Lead ammunition is especially dangerous because the bullets break apart on impact, making it extremely easy for scavengers to ingest tiny lead fragments that can quickly build to toxic levels. Non-lead alternatives such as solid copper bullets are designed to remain in one easily removable piece.
Since 1991, there has been a federal ban on using lead ammunition for hunting waterfowl after studies revealed the amount of lead being ingested by waterfowl and seeping into the groundwater. As further research has uncovered the extent of the danger, many areas have begun to require non-lead ammunition locally. However, the U.S. Forest Service has been noticeably lax in making any moves to ban lead.
Instead of banning lead ammunition, the U.S. Forest Service provides non-lead ammunition at a limited number of locations and encourages hunters to voluntarily stop using the toxic lead bullets. These optional programs have seen some success and were a useful first step. However, now that science and experience have shown the importance of using only non-lead ammunition, a more proactive stance is necessary.

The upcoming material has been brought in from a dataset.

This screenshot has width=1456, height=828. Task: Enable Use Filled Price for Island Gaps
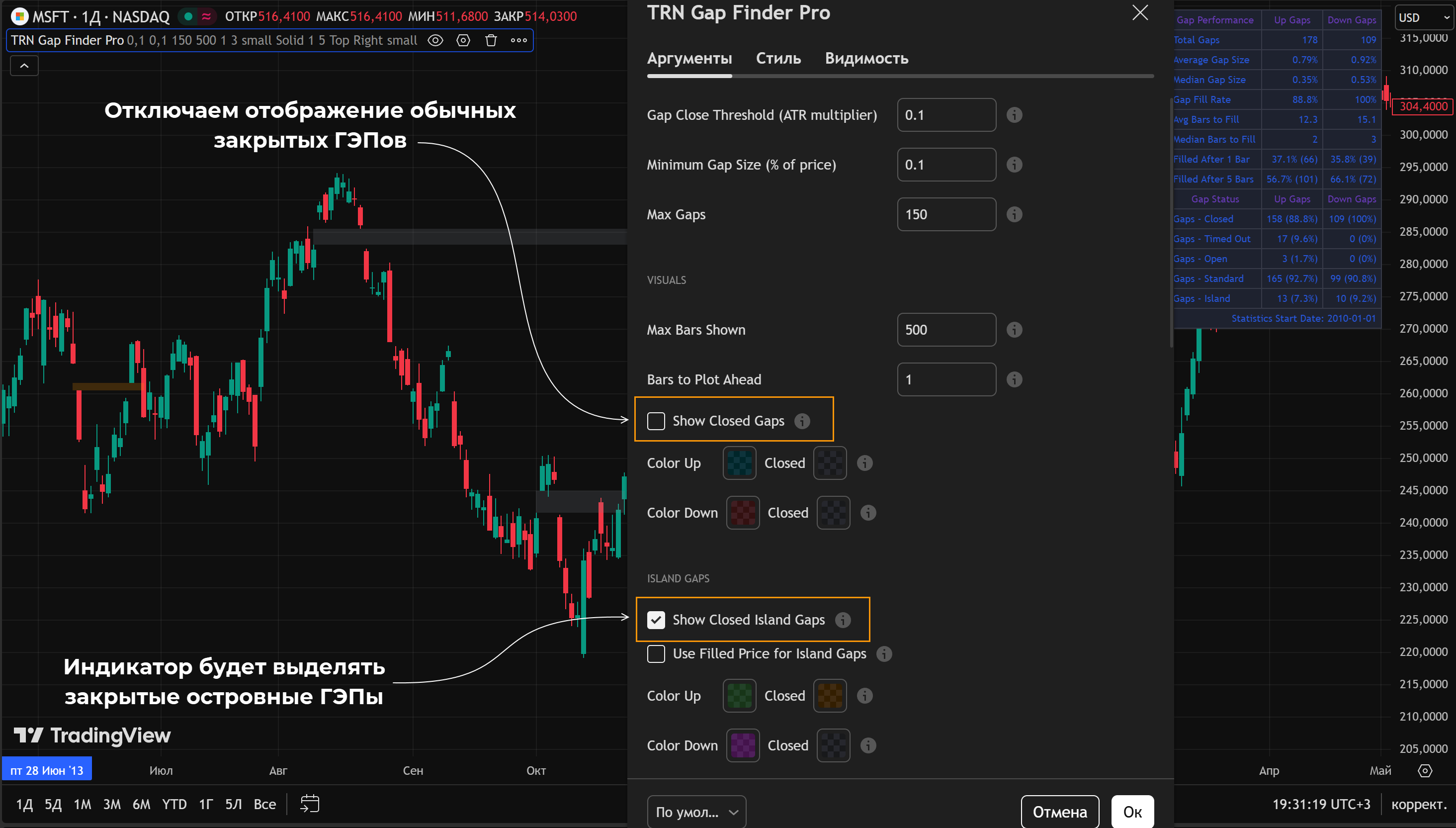pyautogui.click(x=656, y=654)
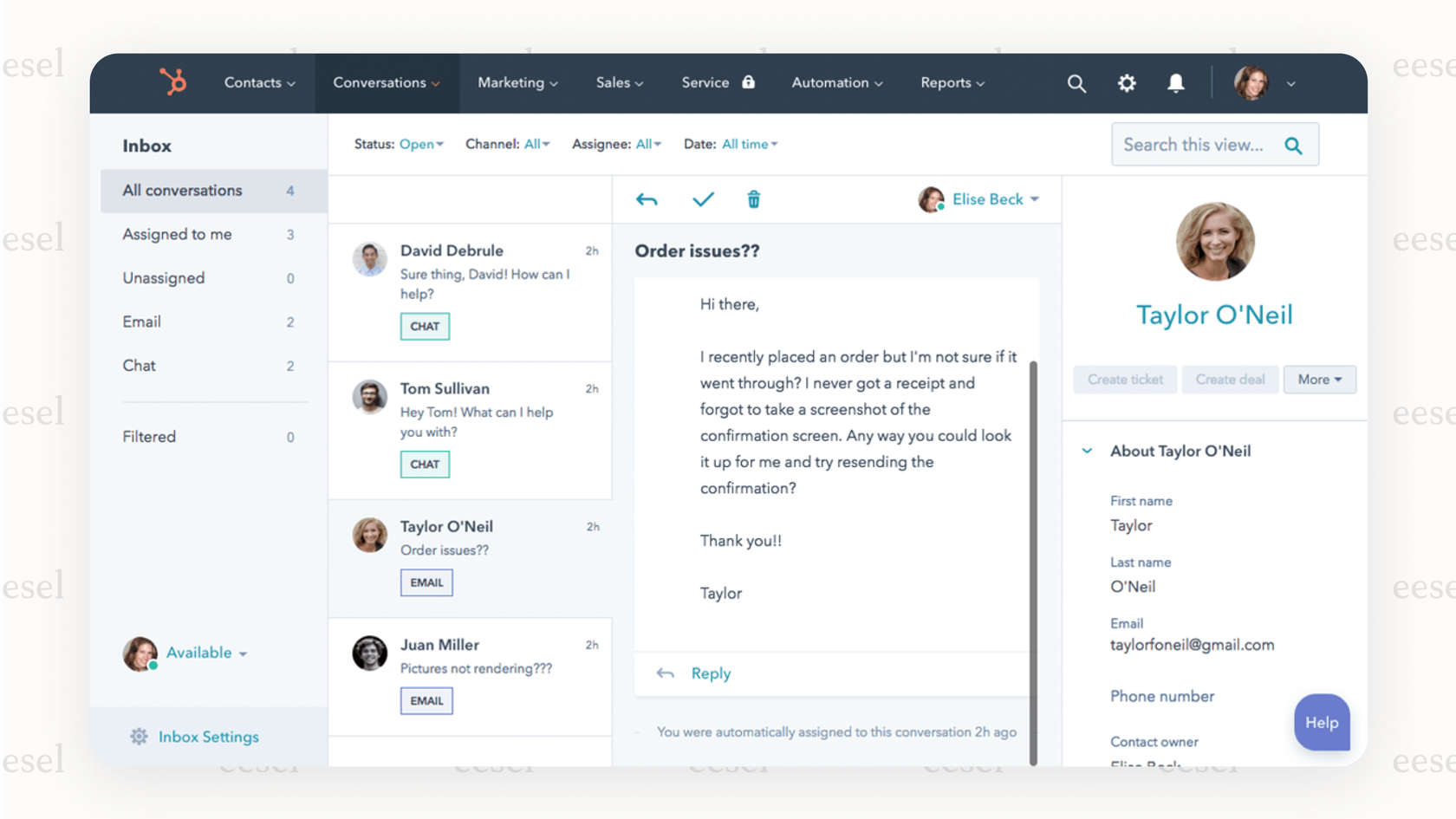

The lands protected by the U.S. Forest Service are some of the most beautiful and biologically diverse in the country, and are home to dozens of threatened and endangered animals. Sign the petition below to remind the U.S. Forest Service that they have a duty to protect wild birds by banning lead ammunition.
Dear Mr. Tidwell,
Lead poisoning is a serious and often fatal condition for birds, and it has driven several species, including the California condor, to the brink of extinction. Studies have shown that the main cause of this poisoning is from the use of lead bullets by hunters. These bullets break apart upon impact, forming tiny fragments that can be ingested by scavengers.
The U.S. Forest Service already faces lawsuits regarding their failure to ban lead ammunition in the range of the California condor. You have a responsibility to ban the use of all lead ammunition within national forests. Please move to do so as soon as possible.